Your assignment:
Every record shown below should be duplicated exactly.

::::::::

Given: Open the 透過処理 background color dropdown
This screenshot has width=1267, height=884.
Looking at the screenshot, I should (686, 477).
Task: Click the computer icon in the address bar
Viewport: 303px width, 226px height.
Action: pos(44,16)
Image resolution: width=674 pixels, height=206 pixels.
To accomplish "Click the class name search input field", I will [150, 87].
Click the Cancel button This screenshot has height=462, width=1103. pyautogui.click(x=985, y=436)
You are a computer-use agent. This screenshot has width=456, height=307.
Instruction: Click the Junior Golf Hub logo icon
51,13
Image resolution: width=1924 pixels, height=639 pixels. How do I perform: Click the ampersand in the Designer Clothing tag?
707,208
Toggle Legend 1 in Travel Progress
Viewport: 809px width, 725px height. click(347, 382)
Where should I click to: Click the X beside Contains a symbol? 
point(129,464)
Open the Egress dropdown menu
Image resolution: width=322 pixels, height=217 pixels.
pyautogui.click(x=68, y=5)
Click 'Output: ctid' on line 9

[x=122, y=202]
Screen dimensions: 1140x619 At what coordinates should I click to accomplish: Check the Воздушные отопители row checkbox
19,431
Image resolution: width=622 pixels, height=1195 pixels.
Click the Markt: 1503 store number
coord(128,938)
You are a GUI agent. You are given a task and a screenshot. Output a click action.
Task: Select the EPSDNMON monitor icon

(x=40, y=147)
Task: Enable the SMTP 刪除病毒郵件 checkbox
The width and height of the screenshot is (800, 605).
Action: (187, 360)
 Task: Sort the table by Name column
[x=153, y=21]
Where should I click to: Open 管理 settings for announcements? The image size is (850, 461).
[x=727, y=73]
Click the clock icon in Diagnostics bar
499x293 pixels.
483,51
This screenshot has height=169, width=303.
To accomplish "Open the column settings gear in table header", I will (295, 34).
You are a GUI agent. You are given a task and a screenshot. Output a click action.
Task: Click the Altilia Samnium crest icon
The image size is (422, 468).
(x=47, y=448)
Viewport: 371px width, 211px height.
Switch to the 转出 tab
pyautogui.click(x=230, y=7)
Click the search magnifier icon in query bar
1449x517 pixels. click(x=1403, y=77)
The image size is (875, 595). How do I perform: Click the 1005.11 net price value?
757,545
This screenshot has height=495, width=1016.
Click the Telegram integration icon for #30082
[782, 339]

::::::::

Result of the task:
Given: Open the 透過処理 background color dropdown
This screenshot has width=1267, height=884.
Looking at the screenshot, I should (686, 477).
Task: Click the computer icon in the address bar
Viewport: 303px width, 226px height.
Action: pos(44,16)
Image resolution: width=674 pixels, height=206 pixels.
To accomplish "Click the class name search input field", I will [150, 87].
Click the Cancel button This screenshot has height=462, width=1103. pyautogui.click(x=985, y=436)
You are a computer-use agent. This screenshot has width=456, height=307.
Instruction: Click the Junior Golf Hub logo icon
51,13
Image resolution: width=1924 pixels, height=639 pixels. How do I perform: Click the ampersand in the Designer Clothing tag?
707,208
Toggle Legend 1 in Travel Progress
Viewport: 809px width, 725px height. click(347, 382)
Where should I click to: Click the X beside Contains a symbol? 
point(129,464)
Open the Egress dropdown menu
Image resolution: width=322 pixels, height=217 pixels.
pyautogui.click(x=68, y=5)
Click 'Output: ctid' on line 9

[x=122, y=202]
Screen dimensions: 1140x619 At what coordinates should I click to accomplish: Check the Воздушные отопители row checkbox
19,431
Image resolution: width=622 pixels, height=1195 pixels.
Click the Markt: 1503 store number
coord(128,938)
You are a GUI agent. You are given a task and a screenshot. Output a click action.
Task: Select the EPSDNMON monitor icon

(x=40, y=147)
Task: Enable the SMTP 刪除病毒郵件 checkbox
The width and height of the screenshot is (800, 605).
Action: (187, 360)
 Task: Sort the table by Name column
[x=153, y=21]
Where should I click to: Open 管理 settings for announcements? The image size is (850, 461).
[x=727, y=73]
Click the clock icon in Diagnostics bar
499x293 pixels.
483,51
This screenshot has height=169, width=303.
To accomplish "Open the column settings gear in table header", I will (295, 34).
You are a GUI agent. You are given a task and a screenshot. Output a click action.
Task: Click the Altilia Samnium crest icon
The image size is (422, 468).
(x=47, y=448)
Viewport: 371px width, 211px height.
Switch to the 转出 tab
pyautogui.click(x=230, y=7)
Click the search magnifier icon in query bar
1449x517 pixels. click(x=1403, y=77)
The image size is (875, 595). How do I perform: Click the 1005.11 net price value?
757,545
This screenshot has height=495, width=1016.
Click the Telegram integration icon for #30082
[782, 339]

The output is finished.